Date : 07/01/2014
Auteur : Franck Niedercorn
Editeur : Les Echos
La promesse d'une énergie propre et abondante ne s'est pas encore concrétisée. Mais l'automobile commence à y croire, et l'hydrogène serait très pertinent pour le stockage.
C'était l'un des matchs du dernier Salon automobile de Tokyo : la voiture électrique contre celle à hydrogène. Toyota, pionnier des véhicules verts avec sa Prius, présentait son prototype à hydrogène, FCV, qu'il estime pouvoir lancer d'ici à deux ans. La plupart des autres grands constructeurs, à l'exception de Renault et de PSA, sont dans les starting-blocks. Certains sont même déjà partis, comme Honda, avec la FCX Clarity, ou Huyndai.
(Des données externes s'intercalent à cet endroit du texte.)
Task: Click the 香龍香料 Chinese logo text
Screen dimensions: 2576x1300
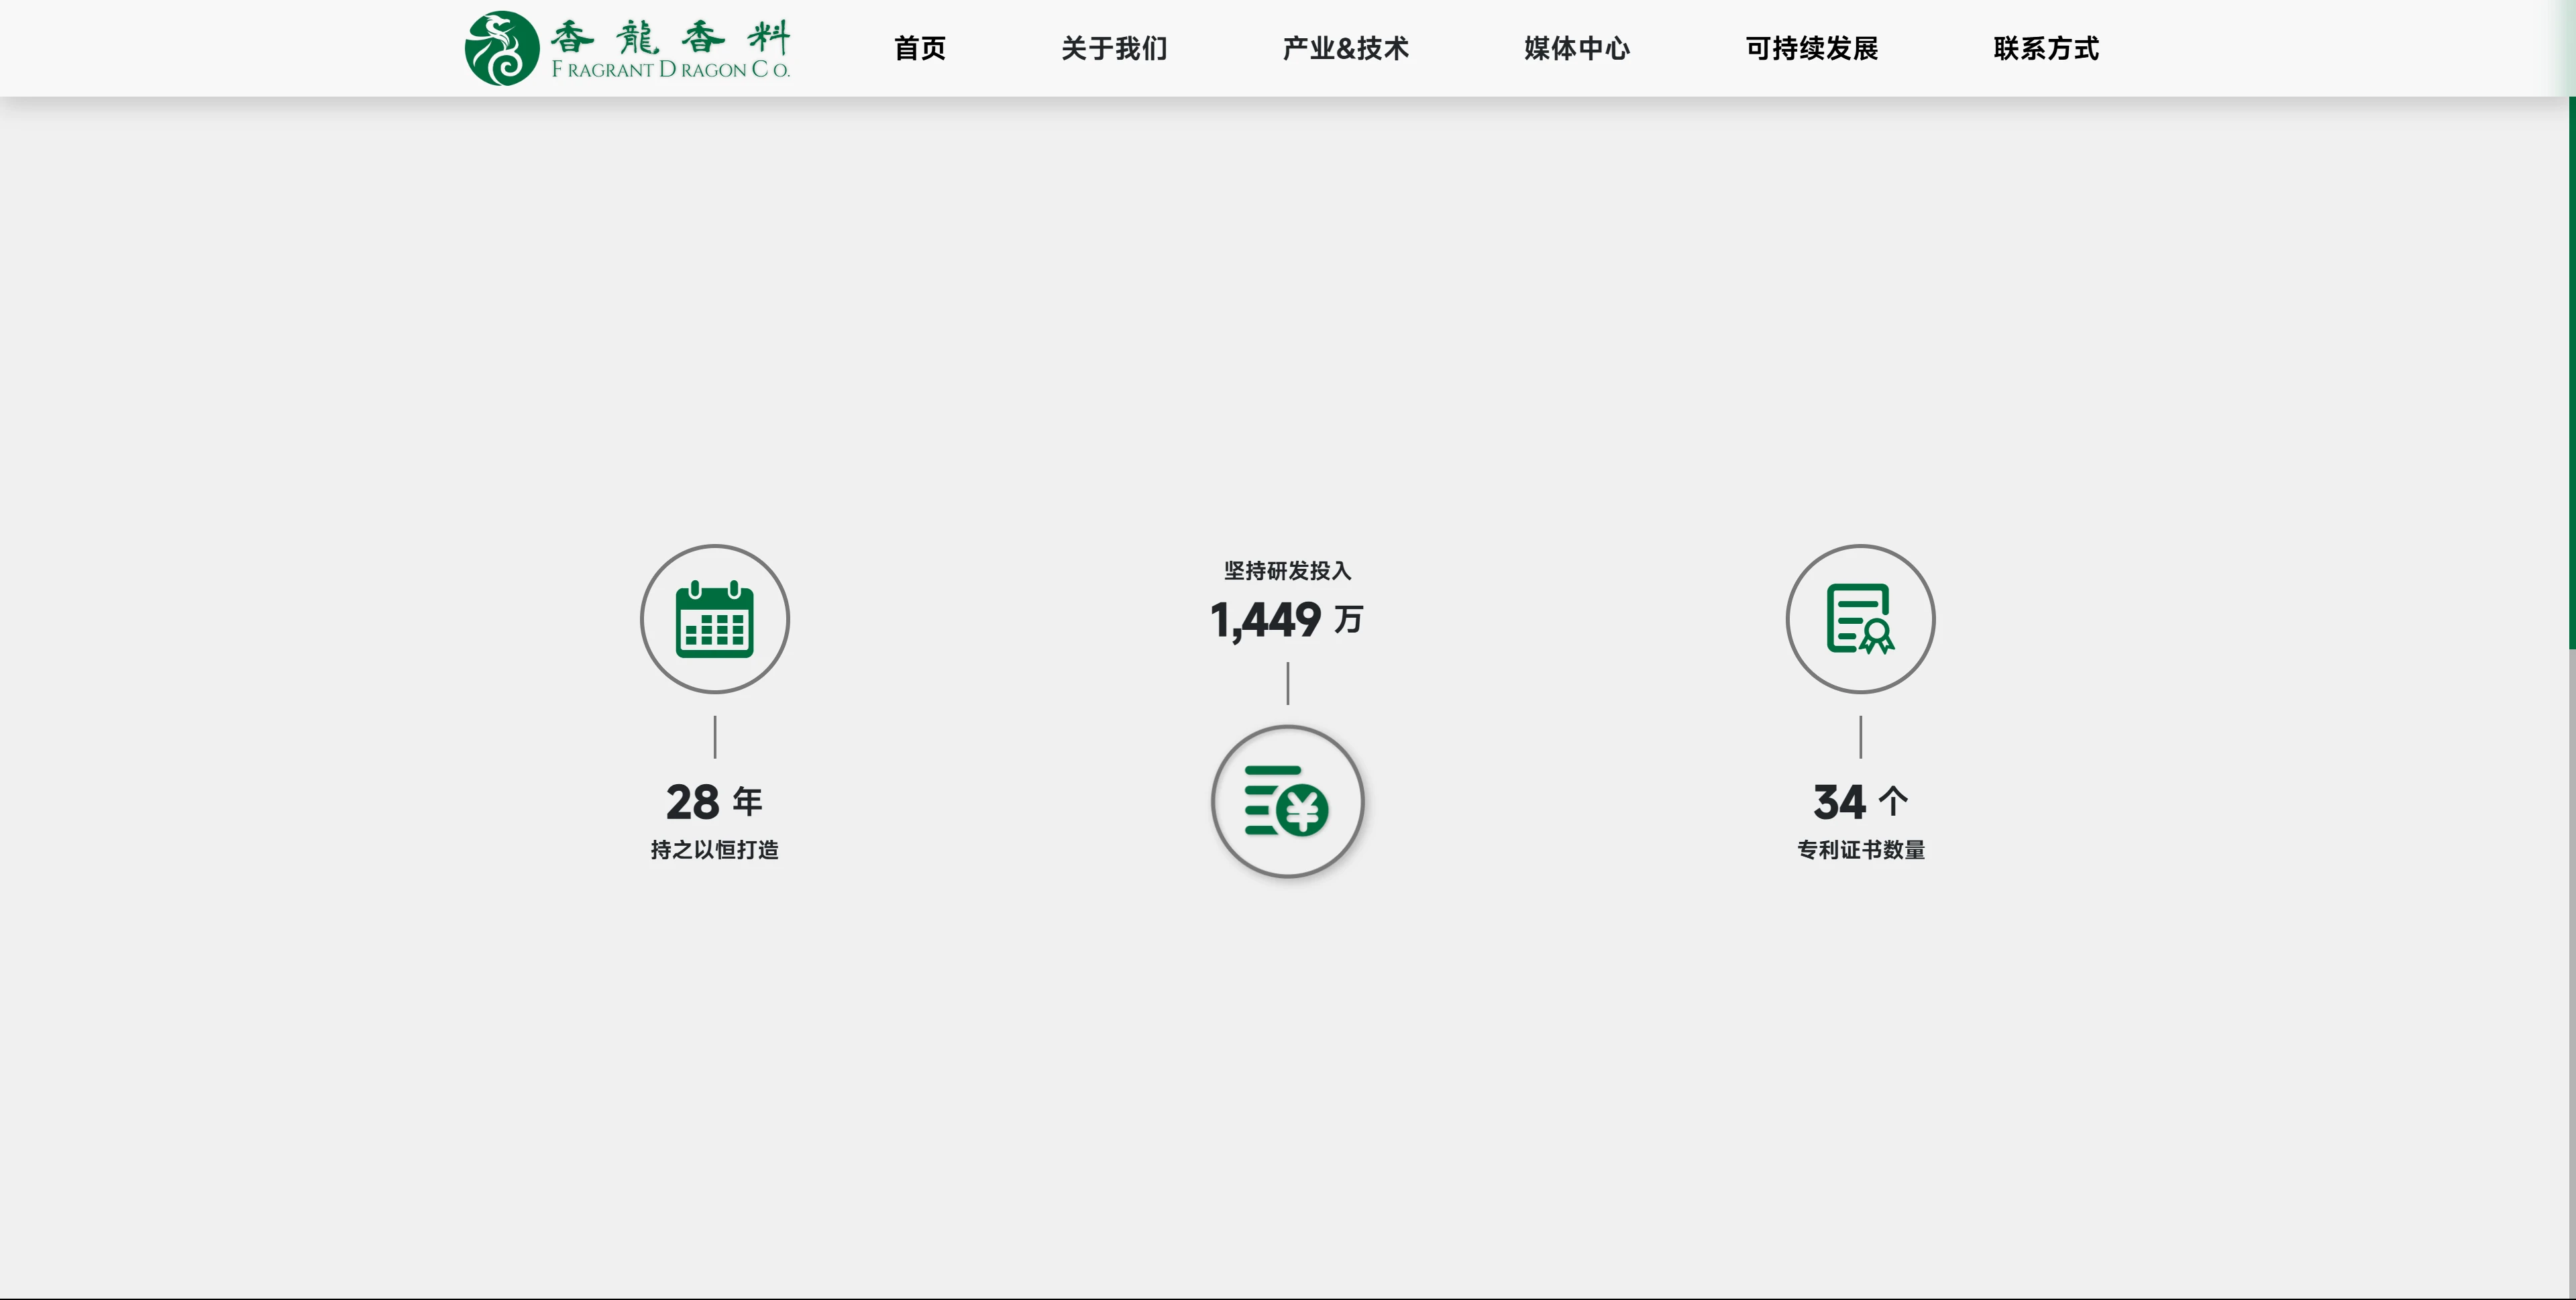Action: [x=670, y=37]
Dans ce face-à-face, la voiture à hydrogène a de sérieux atouts : une autonomie d'au moins 600 kilomètres et un passage à la pompe aussi rapide qu'avec une auto à essence. Encore faut-il, justement, accéder à une station fournissant de l'hydrogène.
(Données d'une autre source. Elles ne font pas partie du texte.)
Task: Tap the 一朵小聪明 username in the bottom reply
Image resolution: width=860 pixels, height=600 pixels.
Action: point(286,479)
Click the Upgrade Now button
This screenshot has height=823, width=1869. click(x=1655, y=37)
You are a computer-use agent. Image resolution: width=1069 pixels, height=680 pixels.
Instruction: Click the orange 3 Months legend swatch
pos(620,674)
Est-ce l'avènement de l'économie de l'hydrogène, annoncée par l'économiste américain Jeremy Rifkin en 2002 ? « Les briques technologiques sont désormais disponibles », affirme François Le Naour, responsable du département biomasse énergie au Liten, un laboratoire du CEA.
Un autre phénomène joue pourtant en faveur de l'hydrogène : le déploiement massif des énergies renouvelables. En effet, l'éolien et le solaire photovoltaïque fournissent une énergie certes propre, mais décentralisée, intermittente et imprévisible. « Dès que la part des énergies renouvelables dépasse un certain seuil (par exemple 20 %), qui dépend du mix énergétique et notamment de sa flexibilité, la situation devient critique du fait des périodes de surproduction qui se multiplient et s'allongent », estime Marc Florette, directeur recherche et innovation de GDF Suez. C'est là qu'intervient l'hydrogène, en raison de sa forte densité énergétique (lire ci-contre). Plutôt que d'arrêter les éoliennes ou « de revendre cette électricité à perte », explique Thierry Alleau, président d'honneur de l'Association française pour l'hydrogène et les piles à combustible (Afhypac), cette énergie serait consacrée à produire de l'hydrogène par électrolyse.
Le principe est déjà testé en Corse depuis début 2012, avec le démonstrateur Myrte, qui associe Helion (groupe Areva), le CEA et l'université de Corse. Le courant d'une centrale solaire de 500 kW est transformé en hydrogène par un électrolyseur, puis stocké. L'énergie est ensuite restituée via une pile à combustible pendant les heures de forte consommation.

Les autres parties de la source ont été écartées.